▶ [Quoted passage]:
▼

The error number of an exception is represented by the text "Msg" within the error text. For example, the error number of the following exception is 156:

Msg 156, Level 15, State 1, Line 1
Incorrect syntax near the keyword 'FROM'.

SQL Server generally returns the error message with the exception, so having the error number usually doesn't assist from a problem-solving point of view. However, there are times when knowing the error number can be of use. Examples include use of the @@ERROR function, or when doing specialized error handling using the TRY/CATCH syntax.

The error number can also be used to look up the templatized, localized text of the error in the sys.messages catalog view. The message_id column contains the error number, and the language_id column can be used to get the message in the correct language. The following T-SQL returns the English text for error 208:

SELECT text
FROM sys.messages
WHERE
message_id = 208
AND language_id = 1033

The output of this query is as shown here:

Invalid object name '%.*ls'.

See the section "SQL Server's RAISERROR Function" for more information about error message templates.

Error Level

The Level tag within an error message indicates a number between 1 and 25. This number can sometimes be used to either classify an exception or determine its severity. Unfortunately, the key word is "sometimes": the error levels as generated by SQL Server are highly inconsistent and should generally not be used in order to make decisions about exceptions.

The following exception, based on its error message, is of error level 15:

Msg 156, Level 15, State 1, Line 1
Incorrect syntax near the keyword 'FROM'.

The error levels for each exception can be queried from the sys.messages view, using the severity column. A severity of less than 11 indicates that a message is a warning. If severity is 11 or greater, the message is considered to be an error and can be broken down into the following documented categories:

  • Error levels 11 through 16 are documented as "errors that can be corrected by the user."[] The majority of exceptions thrown by SQL Server are in this range, including constraint violations, parsing and compilation errors, and most other run time exceptions.

    [] SQL Server 2005 Books Online, "Database Engine Error Severities," http://msdn2.microsoft.com/en-us/library/ms164086.aspx, December 2005.

  • Error levels 17 through 19 are more serious exceptions. These include out-of-memory exceptions, disk space exceptions, internal SQL Server errors, and other similar violations. Many of these are automatically logged to the SQL Server error log when they are thrown. Those that are logged have a value of 1 for the is_event_logged column of sys.messages

  • Error levels 20 through 25 are fatal connection and server-level exceptions. These include various types of data corruption, network, logging, and other critical errors. Virtually all of the exceptions at this level are automatically logged.

Although the error levels that make up each range are individually documented in Books Online, the documentation is inconsistent or incorrect in many cases. For instance, level 11 is documented as indicating that "the given object or entity does not exist."[] However, error 208, "Invalid object name," is a level-16 exception. Many other errors have equally unpredictable levels, and it is recommended that client software not be programmed to rely on the error levels for handling logic.

[] Ibid.

▲

▶ [Requests]:
#1 According to the passage on SQL Server errors, which column of sys.messages holds each exception's error level?
#2 Copy everything in the passage on SQL Server errors from "The error number of an" down to "the TRY/CATCH syntax.", word for word.

▶ [Given material]:
▼

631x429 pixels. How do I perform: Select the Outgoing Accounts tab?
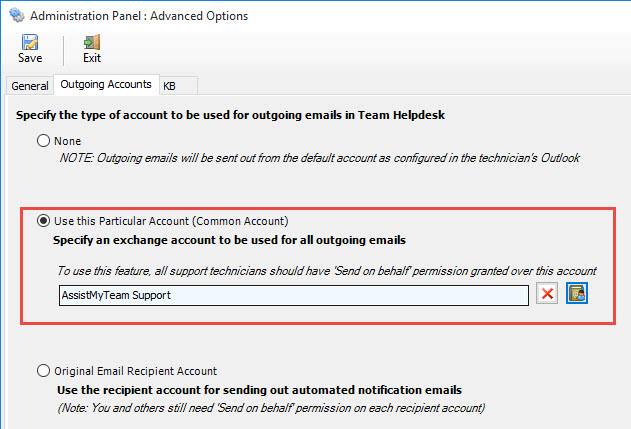coord(105,85)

▲

▶ [Solved problems]:
#1 The severity column.

#2
The error number of an exception is represented by the text "Msg" within the error text. For example, the error number of the following exception is 156:

Msg 156, Level 15, State 1, Line 1
Incorrect syntax near the keyword 'FROM'.

SQL Server generally returns the error message with the exception, so having the error number usually doesn't assist from a problem-solving point of view. However, there are times when knowing the error number can be of use. Examples include use of the @@ERROR function, or when doing specialized error handling using the TRY/CATCH syntax.